Am Ende dankte Pendergast allen überschwänglich und wünschte ihnen einen guten Tag. Während die Gruppe auseinanderging, hob er die Hand, um die fünfte Person zu stoppen, die bisher geschwiegen hatte: ein Mann von vielleicht sechzig Jahren, etwas ungepflegter als die anderen. Er trug einen verwitterten Sonnenhut, ein weißes T-Shirt und eine verschossene grüne Jogginghose.
»Carl Welter?«, fragte Pendergast.
»Ja, der bin ich.« Die heisere Stimme ließ darauf schließen, dass der Mann jahrelang filterlose Zigaretten geraucht hatte.
»Wissen Sie, warum man Sie hierhergebeten hat?«
Der Mann blickte weiter von Pendergast zu Coldmoon und wieder zurück. »Ich war nicht mit der Toten befreundet.«
»Nein. Aber Sie waren vorgestern der Wachmann der Mitternacht-bis-acht-Schicht – als das Objekt auf dem Grab der Frau zurückgelassen wurde.«
»Ich habe bereits gestern mit der Polizei darüber gesprochen. Zweimal.«
»Ich kenne Ihre Aussage. Und Sie haben gegenüber den Beamten ausgesagt –«, hier griff Pendergast in die Anzugjacke, zog ein offiziell aussehendes Blatt Papier heraus und las, »– dass Sie sich in der Nähe des Gärtnerschuppens aufgehalten und ein Rasenmäherscherblatt geschliffen hätten, als Sie ein quietschendes Geräusch hörten – so, als würde ein Metalltor geöffnet. Das war –«, erneut las er das übertrieben deutlich ab, »– morgens zwischen zwei und Viertel nach zwei.
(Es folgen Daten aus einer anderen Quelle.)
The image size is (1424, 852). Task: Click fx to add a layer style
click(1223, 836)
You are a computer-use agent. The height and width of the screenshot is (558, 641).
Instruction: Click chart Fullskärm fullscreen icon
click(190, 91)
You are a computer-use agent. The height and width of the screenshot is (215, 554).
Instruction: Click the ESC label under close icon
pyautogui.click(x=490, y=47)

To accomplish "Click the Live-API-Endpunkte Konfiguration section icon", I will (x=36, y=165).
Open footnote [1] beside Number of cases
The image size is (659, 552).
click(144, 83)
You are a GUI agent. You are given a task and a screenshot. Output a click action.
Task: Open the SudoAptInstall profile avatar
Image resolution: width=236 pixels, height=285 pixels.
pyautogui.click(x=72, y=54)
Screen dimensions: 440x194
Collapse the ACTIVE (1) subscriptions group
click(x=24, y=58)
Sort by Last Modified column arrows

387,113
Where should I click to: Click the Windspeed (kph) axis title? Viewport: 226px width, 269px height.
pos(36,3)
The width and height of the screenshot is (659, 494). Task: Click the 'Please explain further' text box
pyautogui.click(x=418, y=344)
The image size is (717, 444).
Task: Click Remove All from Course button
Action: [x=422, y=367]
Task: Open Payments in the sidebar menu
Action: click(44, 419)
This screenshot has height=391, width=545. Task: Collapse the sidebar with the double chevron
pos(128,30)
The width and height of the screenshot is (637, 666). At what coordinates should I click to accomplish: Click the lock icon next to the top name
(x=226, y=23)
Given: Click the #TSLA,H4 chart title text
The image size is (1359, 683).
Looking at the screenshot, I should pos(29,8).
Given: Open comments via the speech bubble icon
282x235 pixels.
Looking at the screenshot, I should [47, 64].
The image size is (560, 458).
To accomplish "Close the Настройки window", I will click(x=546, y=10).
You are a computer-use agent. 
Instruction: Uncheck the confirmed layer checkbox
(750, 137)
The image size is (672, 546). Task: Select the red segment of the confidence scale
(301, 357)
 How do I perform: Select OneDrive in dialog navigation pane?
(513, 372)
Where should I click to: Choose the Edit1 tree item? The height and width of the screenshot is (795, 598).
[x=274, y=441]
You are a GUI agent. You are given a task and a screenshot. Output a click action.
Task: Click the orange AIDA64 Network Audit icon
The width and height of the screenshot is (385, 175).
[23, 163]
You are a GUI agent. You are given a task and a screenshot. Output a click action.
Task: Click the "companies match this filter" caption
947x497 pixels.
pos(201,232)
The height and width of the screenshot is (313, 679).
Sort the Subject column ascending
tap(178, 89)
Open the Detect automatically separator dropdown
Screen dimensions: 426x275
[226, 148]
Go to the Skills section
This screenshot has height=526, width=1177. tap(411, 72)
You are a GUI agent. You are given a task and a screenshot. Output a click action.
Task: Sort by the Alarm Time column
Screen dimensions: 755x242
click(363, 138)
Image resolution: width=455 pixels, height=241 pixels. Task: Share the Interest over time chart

Sie hätten natürlich nachgeschaut, aber es sei eine dunkle Nacht gewesen, der Mond verhangen, das vordere Tor geschlossen, weshalb Ihnen nichts aufgefallen sei.«
»Stimmt, das habe ich gesagt«, sagte der Mann ein wenig streitlustig. Um die Aussage zu unterstreichen, nickte er.
»Und das war eine Lüge«, sagte Pendergast in unverändert sanftem Tonfall.